Текст для чтения:
-=-=-=-=-

Что же получается в итоге. А получается вот что: во-первых, каждый акт коммуникации определяется собственностью, как общим информационным полем. А во-вторых, он при этом рассматривается не просто как обмен информацией, а как процесс взаимодействия собственников – т.е., как акт, могущий привести к изменению положения в иерархии. Т.е. каждый контакт человека с человеком лишается предполагаемой нейтральности и несет потенциальную угрозу его текущему состоянию. Неважно, идет речь о товарищах по работе, школьных друзьях, учителе и ученике или мужчине и женщине – везде неявно присутствует угроза перераспределения имущества. «Собственническое поле» проникает везде, неявно отравляя самые романтические отношения и сводя все к переделу имущества (особенно хорошо это видно в т.н. сексуальных контактах, «пропитанность» которых имущественными и конкурентными отношениями видна наиболее ярко. Но это требует отдельного разговора).

Конечно, нельзя сказать, что подобное состояние означает приговор. Человек, как известно, обладает свободой воли, и при особом желании он может нейтрализовать воздействие любого «всепроницающего поля». Но нейтрализация есть по определению затраченные усилия, что приводит к ухудшению положения «нейтрализующего» по сравнению с тем, кто «плывет по течению». Самое же главное, что данная схема прекрасно показывает, что, несмотря на уничтожение «жестких» правил и норм, характерных для традиционного общества, проблема «анизотропности» информационного поля, его определенной направленности все равно остается. Что же это означает? Что ситуация вообще неустранима и существует два варианта: либо человек оказывается в положении, когда коммуникация четко определена издавна определенными нормами и правилами – и он тут может выступать лишь роли их транслятора? Потому, что альтернатива – установление этих правил каждый раз заново?

* * *

Возможно ли построение «коммуникационного общества», в котором взаимоотношения между людьми устанавливались одновременно и просто, и при этом, достаточно произвольно? На самом деле, это – очень важный вопрос в современном мире. И, если честно, то, наверное, самый важный в гипотетическом «обществе будущего»: ведь если постулируется отсутствие принуждения, то единственный способ коллективной организации состоит именно в возможности договориться всем его членам… Именно поэтому многие люди не видят самой возможности отказа от принуждения – ведь в подобном случае придется в таком случае по любому поводу устанавливать коммуникацию «каждого с каждым». А в современном понимании такой процесс займет время, близкое к бесконечности. Разумеется, многим в этом случае кажется, что единственным вариантом общества без принуждением является общество «неотрадиционное», где коммуникации будут ограничены некими стандартными процедурами. Но это общество не вызывает особенного энтузиазма — потому, что приобретает все недостатки традиционного общества в виде малой гибкости и т.д. (да и, по сути, ничего нового по сравнению с традицией не дает).

-=-=-=-=-

Исходные данные:

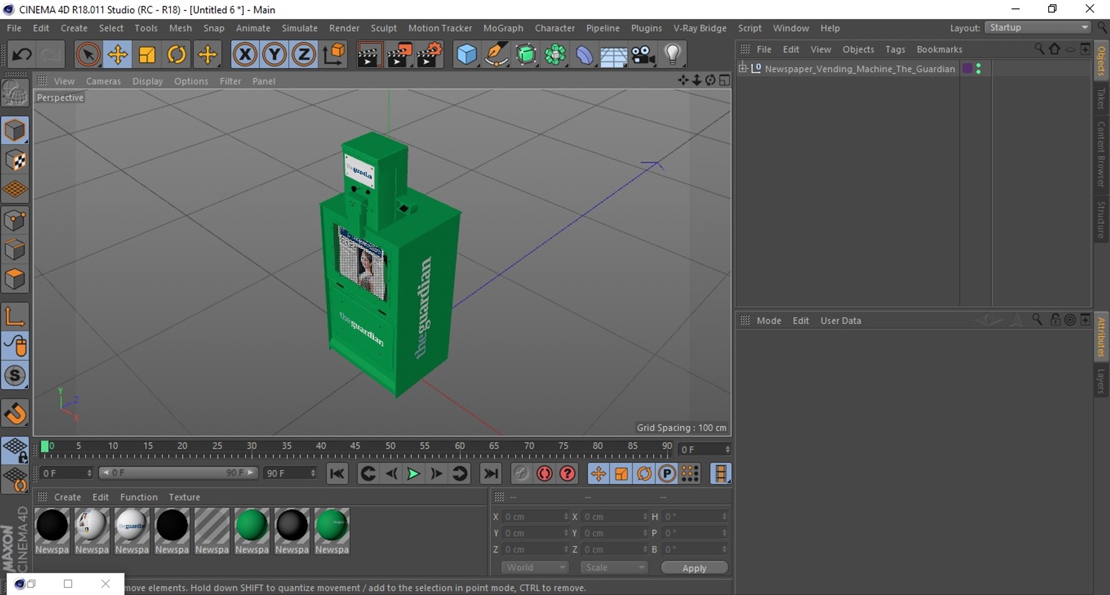The height and width of the screenshot is (595, 1110).
Task: Play the animation forward
Action: click(413, 474)
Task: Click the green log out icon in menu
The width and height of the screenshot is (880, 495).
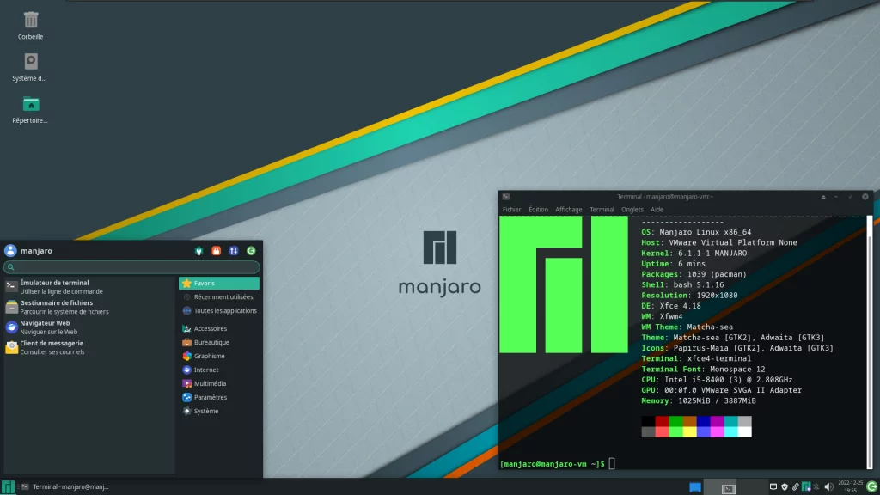Action: [251, 251]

-=-=-=-=-

Что требуется:
1. Чем, согласно тексту о коммуникации, определяется каждый акт коммуникации?
2. Назовите все виды отношений между людьми, которые в тексте о коммуникации приведены как случаи, где неявно присутствует угроза перераспределения имущества.
3. Подхватите текст о коммуникации и продолжите его после последнего приведенного предложения.
Записи взяты из другого источника.

Ответы по порядку:
1. Собственностью как общим информационным полем.

2. Товарищи по работе, школьные друзья, учитель и ученик, мужчина и женщина.

3.
Но существует ли тогда вообще решение коммуникационной проблемы. На самом деле, да. Как не удивительно, но ситуации с «коммуникационно дружественными» обществами много лучше, чем кажется на первый взгляд. Я не даром выше подробно описывал влияние собственности на коммуникацию – потому, что это «информационное поле» одновременно и облегчает коммуникацию, и затрудняет, резко форматируя. Но разве общесистемное «информационное поле» может быть только одного вида? Разумеется, нет. На самом деле, собственность – очень старое явление, берущее свое начало в «том самом» традиционном обществе, вырваться из рамок которого и пытается человек в эпоху модерна. По сути, общество в котором это поле является определяющим, представляет собой ни что иное, как переходный этап между обществом «старого типа», с «фиксированной коммуникацией» и ожидаемым нами обществом «нового типа», в котором коммуникационная проблема будет решена. Да, модерн в своем капиталистическом обличье был, как известно, прогрессивным явлением, но чем дальше, тем яснее должно становиться, что это – не финал Истории и не предел развития.

Однако что же будет далее? На самом деле, это тоже вполне разрешимый вопрос, особенно, если мы посмотрим на «предыдущий» процесс развития. Как уже сказано выше, собственность, как явление, зародившееся еще в глубине традиционного общества, стала основание коммуникации общества модерна, позволив ему развиться до пределов, немыслимых ранее. Так значит, поиск нашего решения мы должны искать в «недрах» этого общества. И, как не странно, оно существует, причем известно давно. Речь идет о современном (модернистском) производстве, которое в условиях «коммуникационного тупика» представляет собой довольно высокоорганизованную форму взаимодействия множества людей. Конечно, в большинстве своем это обычная система подчинения, но внутри этой иерархической, принудительной системы существует и иная… Ведь крупное производство – это не только иерархия, это и огромная «горизонтальная» структура, в которой на каждом уровне трудится множество людей. И именно среди них возникло то, что можно описать как «дружественное к коммуникации» общество. Речь идет о рабочем классе или пролетариате, о промышленных рабочих.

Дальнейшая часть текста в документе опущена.